One reason is an attempt to balance a right to information with the privacy of those in the church clergy, which Anderson said could be interpreted as concerns about protecting the church against liability.
“The more aware they are of what they have, the more difficult it may be for researchers, whether Indigenous or academic or both, to get access to the very information which might be the most pertinent.”
Hallman said the United Church has been trying to balance privacy and full access for communities. It’s often case by case.
“We’re actually trying to transfer the onus of the privacy responsibility to those Indigenous communities, allowing them to decide who gets access to these records,” she said.
“We’re trying not to see ourselves as the owners of the records and more the caretakers and that’s quite difficult. The archives are quite colonial.”

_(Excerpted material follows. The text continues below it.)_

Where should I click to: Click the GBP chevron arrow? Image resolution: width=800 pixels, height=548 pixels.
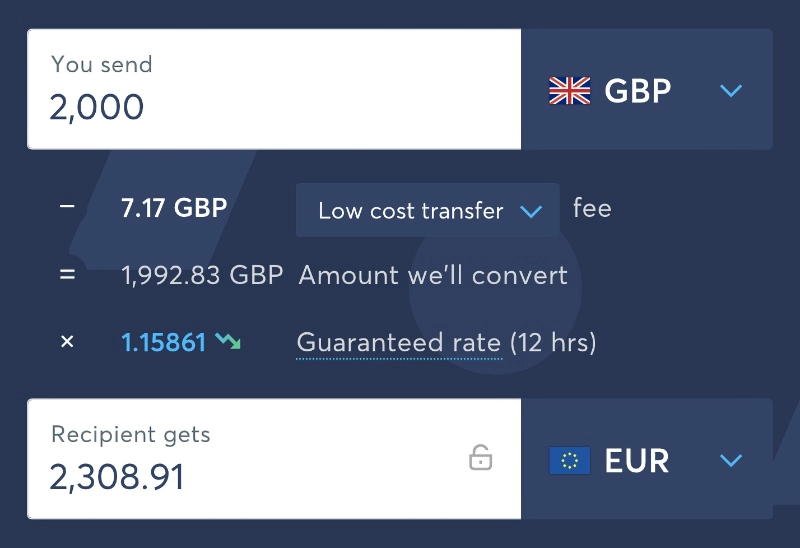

Murray said she has been cautioning survivors and families who contact the NCTR to request their records because of backlogs and long wait times.

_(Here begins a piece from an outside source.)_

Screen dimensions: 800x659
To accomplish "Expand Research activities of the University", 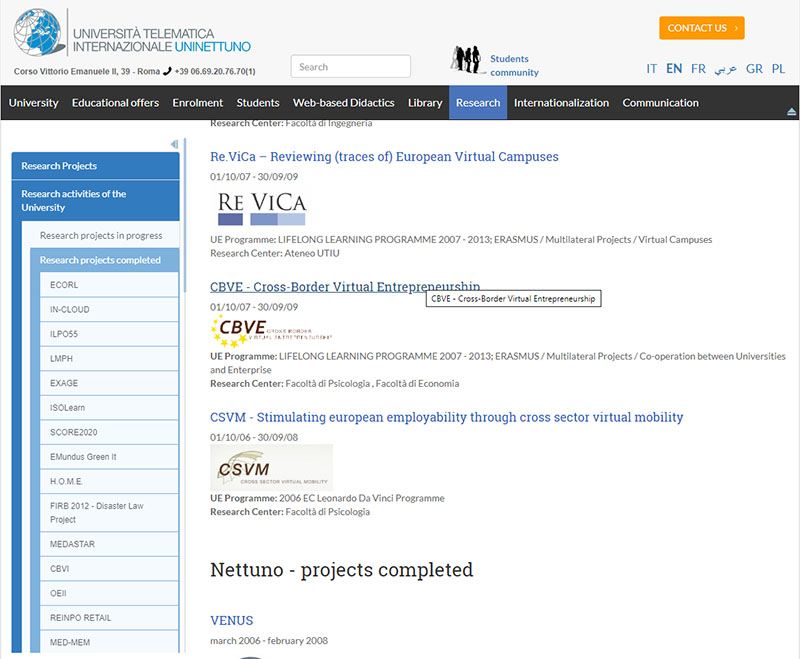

“If it’s your own records, it might be a little quicker and you might get more information,” she said. “But if you’re a descendant of a survivor that wants records, you might wait six months and then get one page and it’s redacted.”

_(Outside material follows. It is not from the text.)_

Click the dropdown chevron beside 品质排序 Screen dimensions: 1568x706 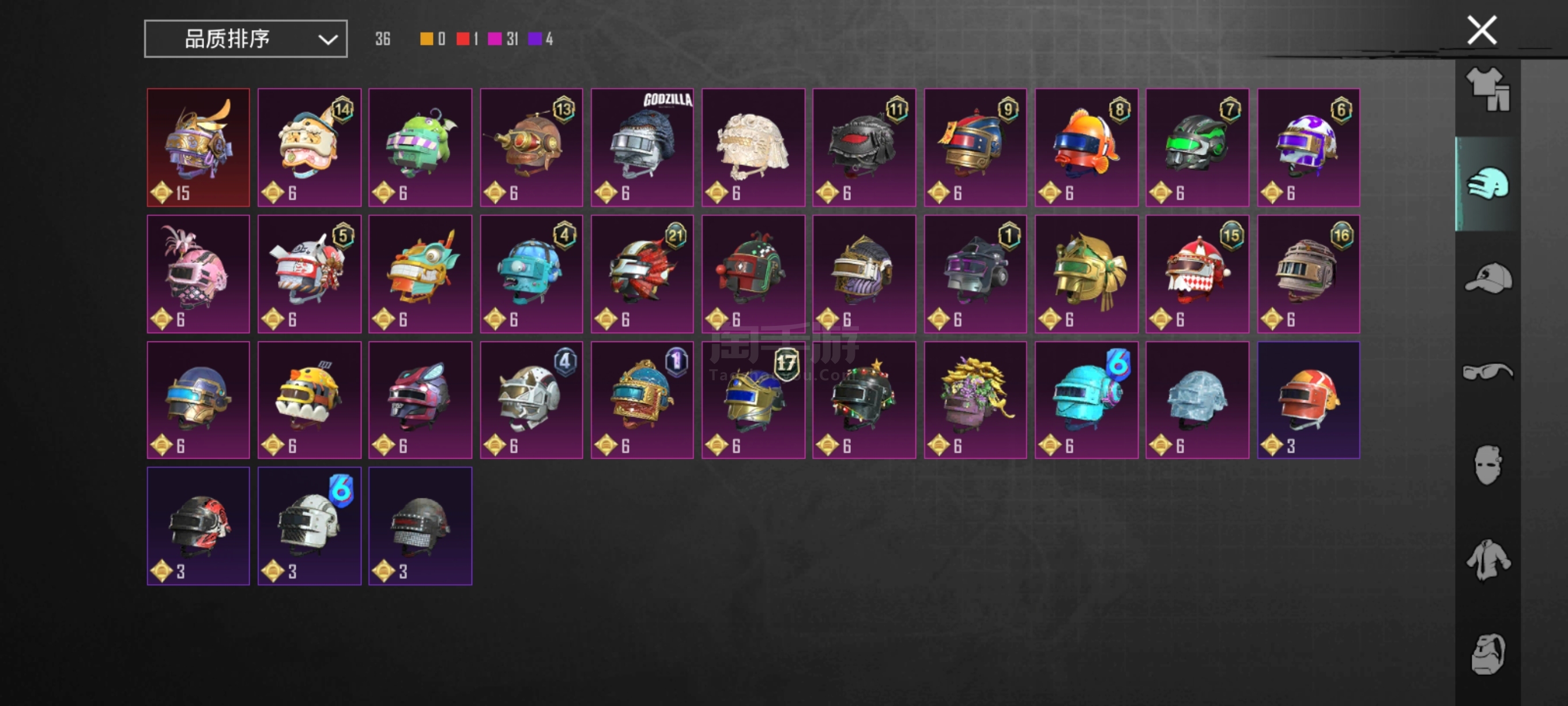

In response to questions about the NCTR’s severe backlog, Frogner said in a statement that demand for records has “skyrocketed in recent years, rising from 75 received requests in 2018 to a staggering 513 in 2023, and this number continues to grow.” These requests also come from researchers, educational institutions and the media.
A Long Queue for Family records
Visitors access records at the gallery in the UBC Indian Residential School History and Dialogue Centre in Vancouver
Angela White, executive director of the Indian Residential School Survivors’ Society, leads one organization that has partnered with the UBC Indian Residential School History and Dialogue Centre to help survivors gain more access to records.
The society represents and advocates on behalf of survivors and their families. It has always maintained survivors should have access “no matter what, and there should be no barriers in place for them to get a copy of things.”
Who do the records belong to?
Finding the residential school records, White said, is about validation.
“A lot of survivors are told no one will ever believe you because you are ‘a dirty, no-good Indian,’ and they believe that,” she said. “I know my grandmother believed that.”
But now, White said survivors feel safer and want to find their records and even have their stories documented as part of their healing journey.
And since Kamloops and the increase of available documentation, White said more non-Indigenous people have contacted the Indian Residential School Survivors’ Society to learn more about residential schools.
Who the records belong to, and who should care for them, has long been clear to survivors.
They have gotten “louder and louder about the fact that they believe strongly that those records are theirs … about their lives and about their childhood,” Logan said.
Arndt of the Survivors’ Secretariat also said the records belong with communities, who can protect them from exploitation.
“Records and documents belong in the hands of the nations and the families for who those children were part of, so that they can be remembered as ancestors,” she said.
The Survivors Secretariat is starting to create its own database for the records it collected on the Mohawk Institute through an agreement with the NCTR.
The database will be stewarded by Six Nations and have Indigenous data sovereignty and governance frameworks to protect the rights of the survivors and the children who never came home, with communities and families being pivotal in deciding how data is used and shared.
“These children were taken, exploited and potentially died. They were abused, and nobody was there to protect them,” Arndt said.
“Now, as we’re getting access to the records as communities, we have an obligation to protect their memories so they don’t get exploited again, and that they aren’t somebody’s commodity.”
Records and documents belong in the hands of the nations and the families for who those children were part of, so that they can be remembered as ancestors.